Magnetar Financial's 4Q13 positions: An investor's guide

Part 2
Magnetar Financial's 4Q13 positions: An investor's guide (Part 2 of 7)

Why did Magnetar Financial buy stake in Plains GP Holdings?

Magnetar Financial LLC and Plains GP Holdings LP

Magnetar Financial LLC initiated new positions in Plains GP Holdings LP (PAGP), American Airlines Group Inc. (AAL), and Gaming And Leisure Properties (GLPI) and it added to its positions in Teekay Corp. (TK), Lamar Advertising (LAMR), and Denbury Resources (DNR).

Magnetar initiated a brand new position in Plains GP Holdings LP (PAGP) that accounts for 2.06% of the fund’s 4Q portfolio.

PAGPEnlarge Graph

Plains GP Holdings, an affiliate of Plains All American Pipeline (PAA), launched an IPO in October of last year. The company priced its initial public offering at $22 per share and raised $2.82 billion, making it the largest U.S. IPO in 2013.

Upon completion of the offering, Plains GP Holdings will own 21.1% of the limited partner interests in Plains AAP, LP, which directly owns all the incentive distribution rights and indirectly owns the 2% general partner interest in the Houston-based Plains All American Pipeline.

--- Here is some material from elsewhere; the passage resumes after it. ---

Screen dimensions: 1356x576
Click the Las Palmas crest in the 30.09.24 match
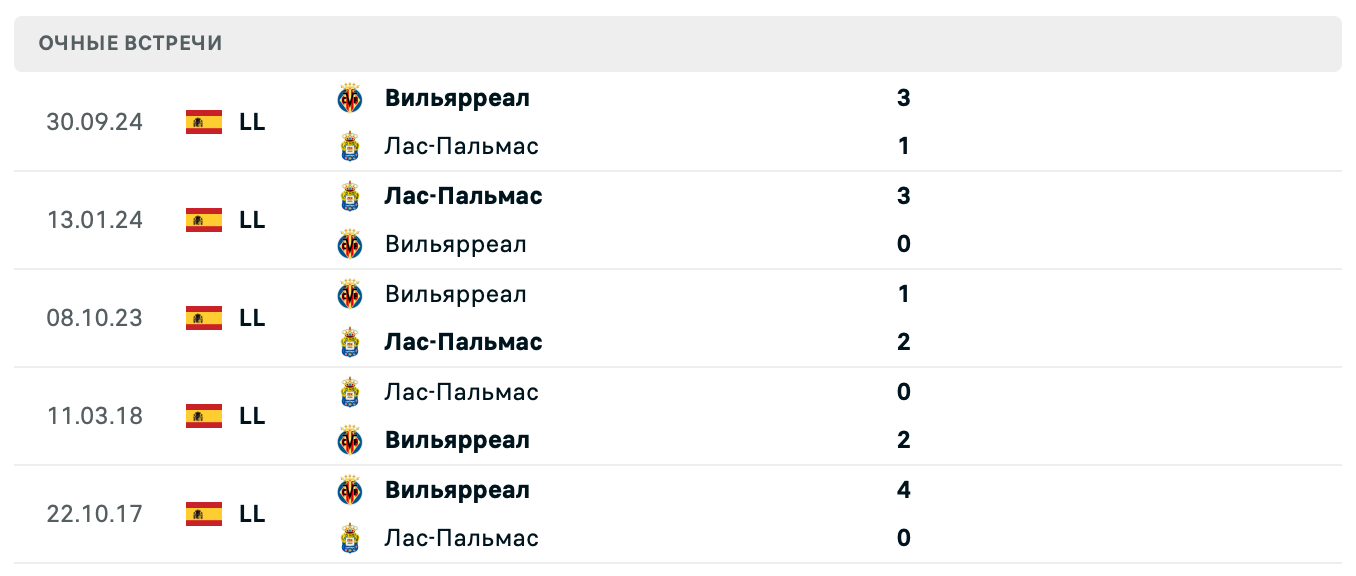click(x=351, y=146)
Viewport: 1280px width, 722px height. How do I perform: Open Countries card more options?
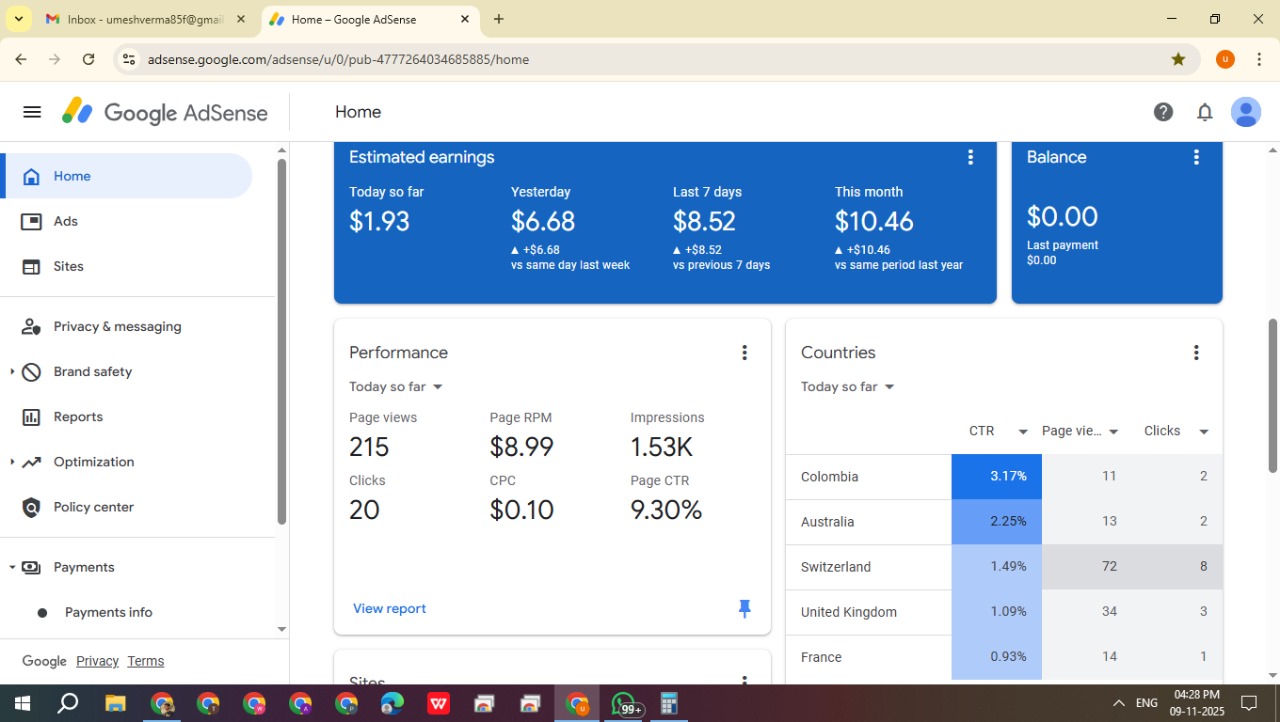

PAA is a publicly traded master limited partnership that transports, stores, terminals, and markets crude oil and refined products and also processes, transports, fractionates, stores, and markets natural gas liquids. PAA also owns and operates natural gas storage facilities.

The source of Plains GP Holdings’ earnings and cash flow will initially consist exclusively of cash distributions from AAP, which themselves will initially consist exclusively of cash distributions from PAA. Plains GP Holdings is an MLP, but it has elected to be treated as a corporation for tax purposes, so its tax return requirements are the same as for any other corporation. PAGP distributed the net proceeds of the offering of approximately $2.73 billion to the existing owners of Plains AAP, L.P. including Occidental Petroleum (OXY), The Energy and Minerals Group, and Kayne Anderson Capital Advisors.

In January, PAGP declared a quarterly dividend of 0.1251 per share, which corresponds to a full-quarter distribution of $0.15979 per Class A share, reflecting a 7.2% increase over the initial quarterly distribution rate of $0.14904 per Class A share included in PAGP’s IPO prospectus. PAGP estimates that its November 2014 quarterly distribution should increase by approximately 25% relative to the initial distribution rate included in PAGP’s IPO prospectus.

PAGP hedgeEnlarge Graph

Plains All American Pipeline earnings fell 13%, impacted by weaker adjusted results at its supply and logistics business. Supply and Logistics adjusted segment profit decreased approximately 22%, primarily due to less favorable crude oil market conditions during the fourth quarter of 2013—particularly narrower crude oil differentials in the Permian Basin and Gulf Coast regions. These were partially offset by stronger net margins in the NGL business. PAA’s management said it raised distributions in 2013 by 10.6% through November while generating distribution coverage of 143%, and it has set the stage for continued growth in 2014 and beyond by ending the year with a robust capital program and a very solid balance sheet and healthy liquidity position.